Bob Davis commented that he hoped the viewpoint would be what would be right in 25 years rather than what seems convenient in a short term.
Resolution of 854 discrepancies with 754 - Kahan. There were two known discrepancies - the question of whether conversion to integral value in integer or floating format should raise inexact, and whether the recommended function specifications were congruent.
As to the inexact integral issue, an explicit conversion like y = AINT(x) or i = INT(x) or i = (int) x; should not raise inexact; there is no error due to insufficient precision, the usual meaning of inexact; the meaning of inexact would been overloaded if it were also used as an indication of a non-integral value. In contrast, an implicit conversion such as Fortran's i = x might well raise an inexact exception for the purpose of warning of an error in a program that intended to manipulate integral values within floating formats - common in many early RISC designs that omitted integer multiplication - or to detect an inappropriate compiler optimization of e.g. (a*b)/c.

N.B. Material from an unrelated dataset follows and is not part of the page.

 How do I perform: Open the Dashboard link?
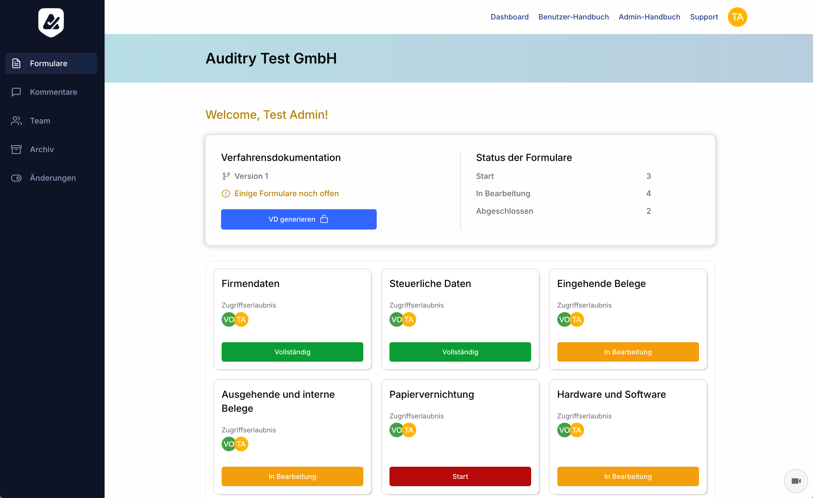tap(509, 17)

[As to the appendix functions, Joe Darcy subsequently reported: With regard to 754 vs. 854, the standard gives different definitions of how logb behaves on subnormals; 754 returns Emin -1 and 854 returns Emin. With the 854 definition, all subnormals can be detected as finite numbers where scalb(x, -logb(x)) is between 0 and 1. This is true for most, but not all, subnormals with the 754 definition. In my version of the recommended functions, I also provide a fully normalizing version so scalb(x, -lobgn(x)) would always be in [1, 2). Neither standard provides a good definition of scalb and neither nails down the behavior of copysign with a NaN sign argument.]
1596 - David James edited down the descriptive text mostly to bit patterns. Kahan noted that pedagogically, understanding comes easier when floating-point numbers are regarded as scaled integers rather than scaled fractions. Encoding pictures are not needed in the standard, but could be relegated to an appendix.
ACTION - Kahan and David James should get together to compactify the external representation descriptions as much as possible, and no more.
Extended formats - From a C point of view, "long double" might be double-extended or it might be quad. A guaranteed quad format should have a different name in C - like "quad."
Hough suggested that single-extended be dropped from the standard. This was tabled until the next meeting.
Dynamically-variable precision is another proposed extension. Zuras commented that the standard should specify fixed higher precisions and not (yet) dynamically-variable precision. Hough commented that the real use of the latter was in interval arithmetic, and there was no consensus on how that might be specified syntactically in C. So this issue will be continued next time.
Transcendentals - these are too hard to standardize now because nobody knows how to tradeoff precision vs performance. If less than correct rounding is specified (as Java first did by specifying the algorithm) then is always possible that somebody will come up with a non-standard algorithm that is more accurate AND faster. This can't happen with a correct rounding specification, but correctly-rounded transcendental functions seem to be inherently much more expensive than almost-correctly-rounded. One could instead standardize properties that approximate functions are supposed to obey - but anomalies still abound. All these points argue against standardizing transcendental functions now.
[Joe Darcy subsequently reported: Java currently finesses this issue by providing two versions of the math library. The StrictMath version must use the fdlibm algorithms; the Math version can use any algorithm that has 1 ulp accuracy and is semi-monotonic (IIRC, the accuracy requirements vary somewhat by function).]